Read Snow Angel Online

Authors: Chantilly White

Snow Angel (18 page)

Crap.

He waited until he heard his dad enter his own room, then took his turn in the laundry room, followed by a quick shower. He hadn’t brought any clean clothes down with him earlier, so he wrapped a towel around his waist and made his way through the silent condo, up the curving stairs, and into the loft.

Eyeing Melinda’s motionless shape on the other bed, Jacob grabbed his flannel pajama bottoms and the thermal shirt he’d slept in last night from the foot of his bed. She was facing the window, away from him. As quietly as possible, he dragged the shirt over his head, then dropped the damp towel, stepped into the pajama pants, and yanked them up. He breathed a sigh of relief. She hadn’t turned.

Jacob grabbed the towel from the floor and flung it over the loft railing to dry, silencing his mother’s chiding voice in his head.

Climbing beneath the covers, he settled himself as comfortably as he could with his feet hanging off the end of the damn toy-sized bed. At school, he had an extra-long twin in his dorm room, and even that often seemed too short. He was used to the California-king-sized bed he had at home. This one was like sleeping in a toddler bed.

Drawing his knees up, Jacob flopped to his side with a groan, seeking comfort. Fatigue dragged at him, and he yawned widely. He closed his eyes, but his brain didn’t want to turn off, his thoughts spinning on the giant hamster wheel in his head, chasing each other around in no particular order.

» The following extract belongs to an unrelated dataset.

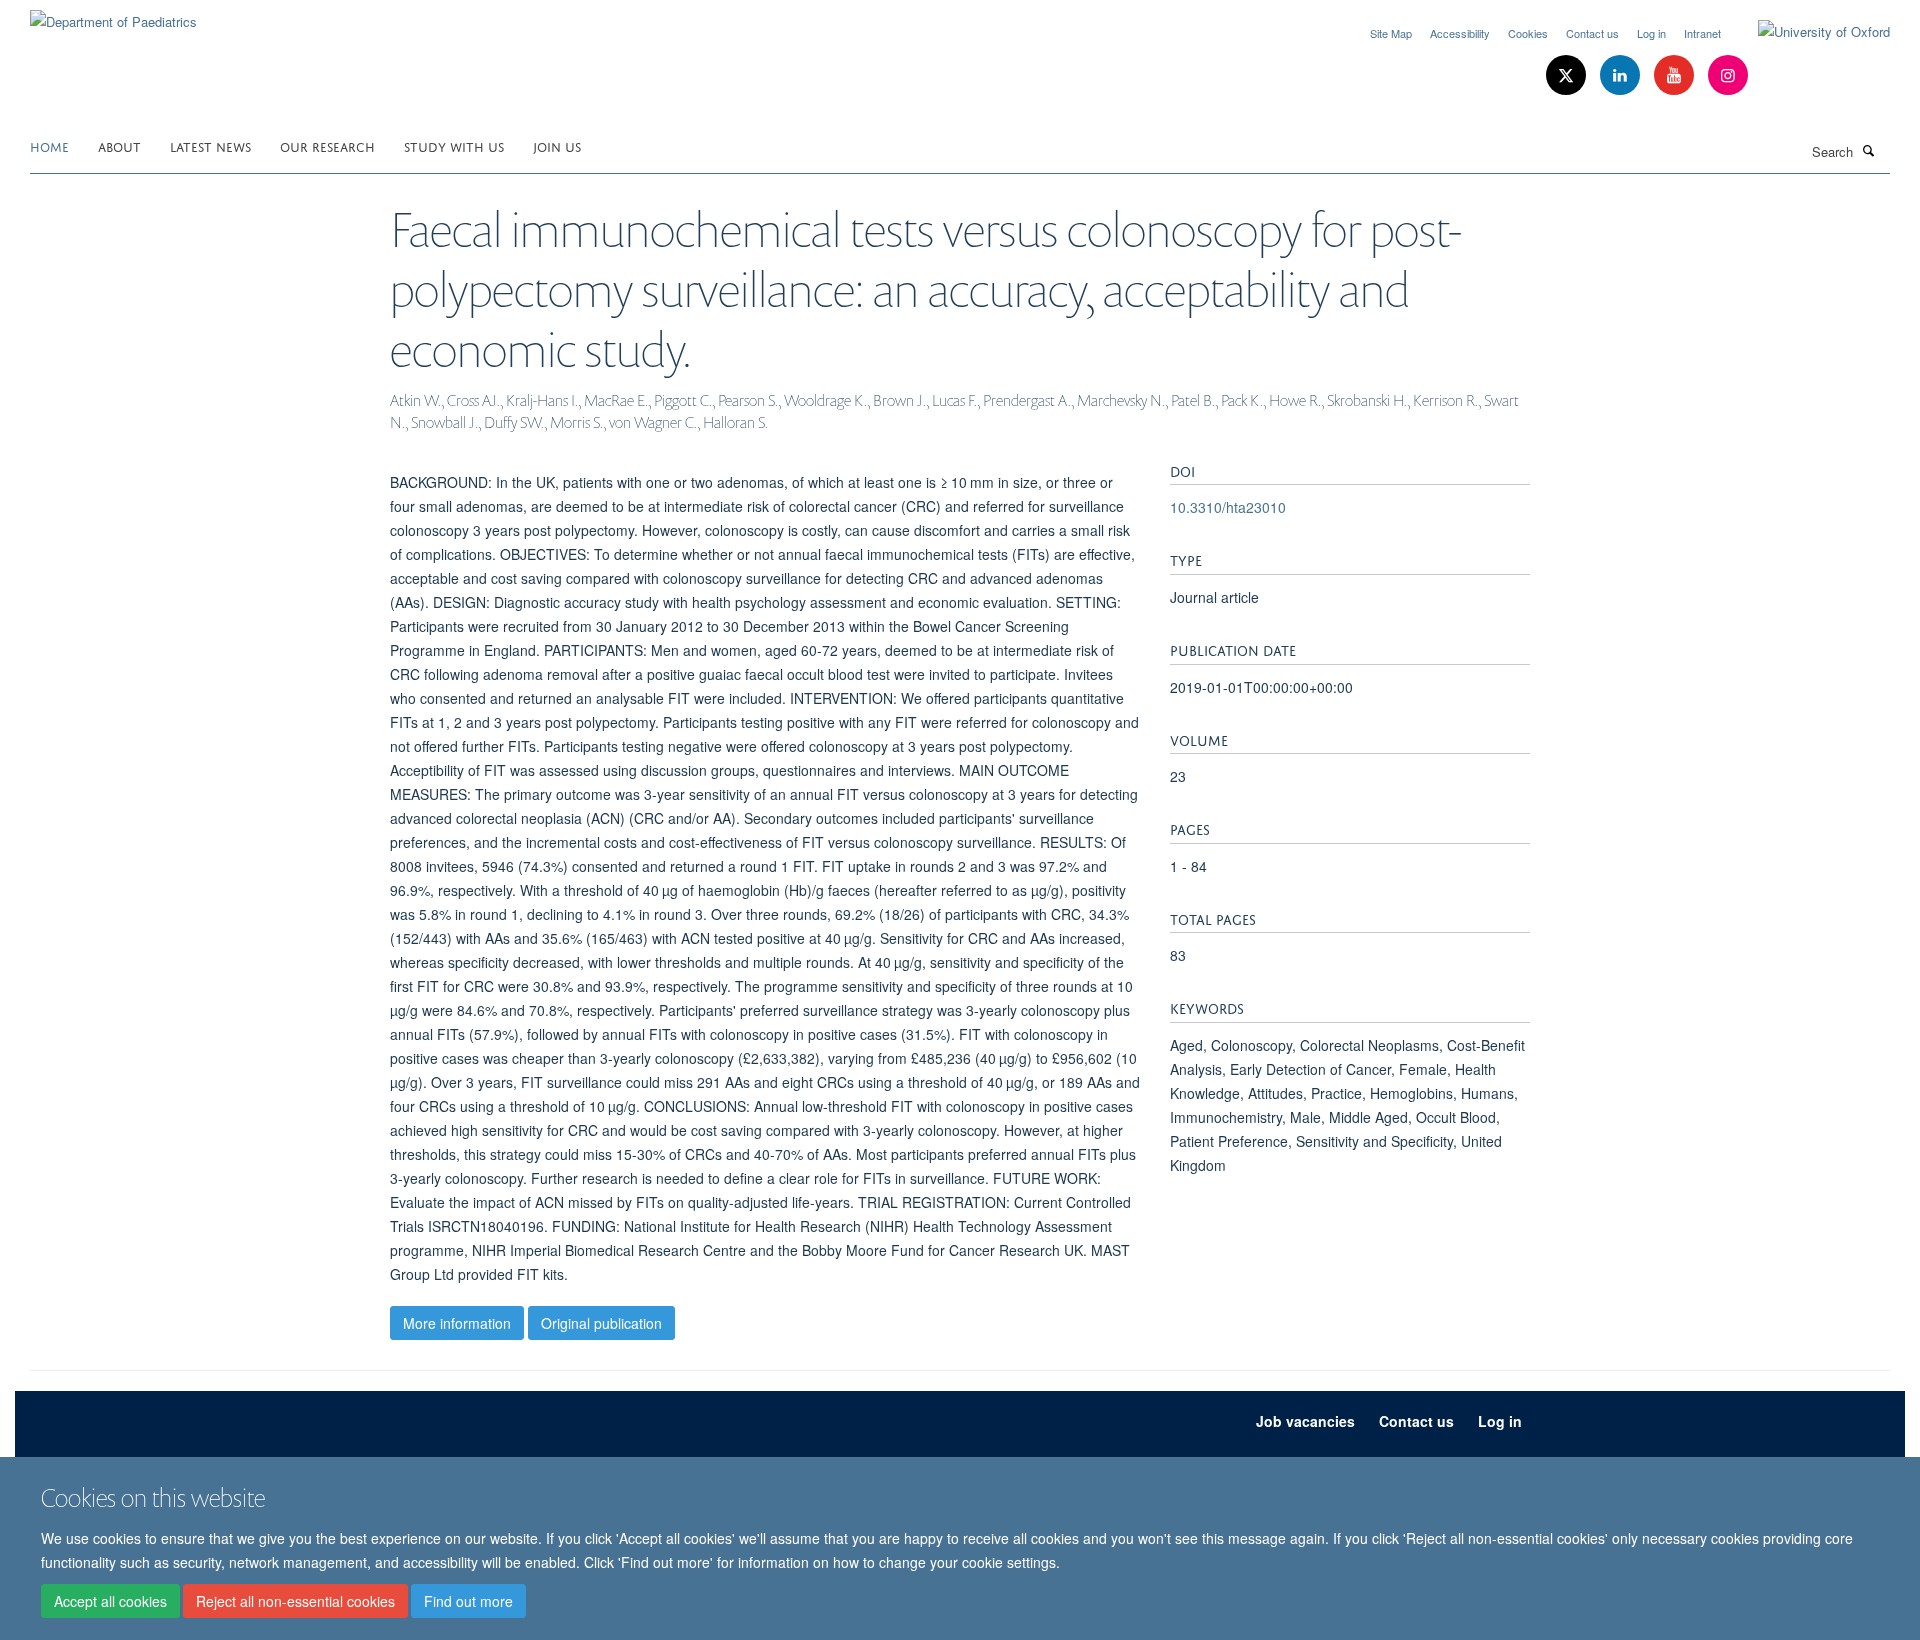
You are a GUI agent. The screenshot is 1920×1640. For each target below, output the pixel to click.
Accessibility (1460, 33)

It wasn’t until he deliberately slowed and deepened his breathing in preparation for quieting his mind that he heard the soft sniffles coming from the bed three feet from his own.

Uh-oh.

Jacob stilled, listening harder. Another quiet sniffle, and a hitching breath. He knew what that meant.

His heart squeezed.

Melinda was crying.

Trying hard to keep it to herself, too, but there was no quiet like snow-covered-mountain quiet for amplifying every little sound.

Tossing aside his covers, Jacob swung his legs over the side of the bed facing hers, his elbows on his knees. Contemplating.

“Mel,” he whispered. “Hey.”

She curled on her side, still facing away from him. He stretched out one hand and ran it from her shoulder down to her wrist, leaving his hand over hers. She sniffed, louder this time.

“Melinda,” he said.

“Sorry.” The whispered word sounded rough, as though her throat hurt from holding back the tears.

“Talk to me.”

“Can’t,” she said, hiccoughing. Then, “I’m so stupid.”

Screw that.

Jacob stood and nudged her up with one hand, pulling gently with the other against her mild resistance. He swung his left leg around her back until he was sitting against the headboard of her bed, dragging her up between his legs and onto his chest.

She was warm and soft and sweet-smelling, and he wanted to nuzzle. He wrapped his arms around her instead, and held her securely, one hand stroking her hair where her head settled against his shoulder, silent for now.

Waiting.

Melinda held herself stiffly for a moment, no more than that, before she melted into him, curving her body and snuggling her face into the side of his neck. She wrapped her arms around him in turn and shuddered as the tears finally escaped. They came in a hot flood, soaking his shirt.

Resting his chin on the top of her head, Jacob smoothed his hands over her back, her arms, her hair. There would be time for words later. For now, he’d provide the shoulder she needed.

He’d seen her cry before, loads of times over the years. When they were four and she skinned her knee on the playground. Hiding in her closet after school on the day Evan Wagner had called her fatty-fatty-fatterson in front of the whole class.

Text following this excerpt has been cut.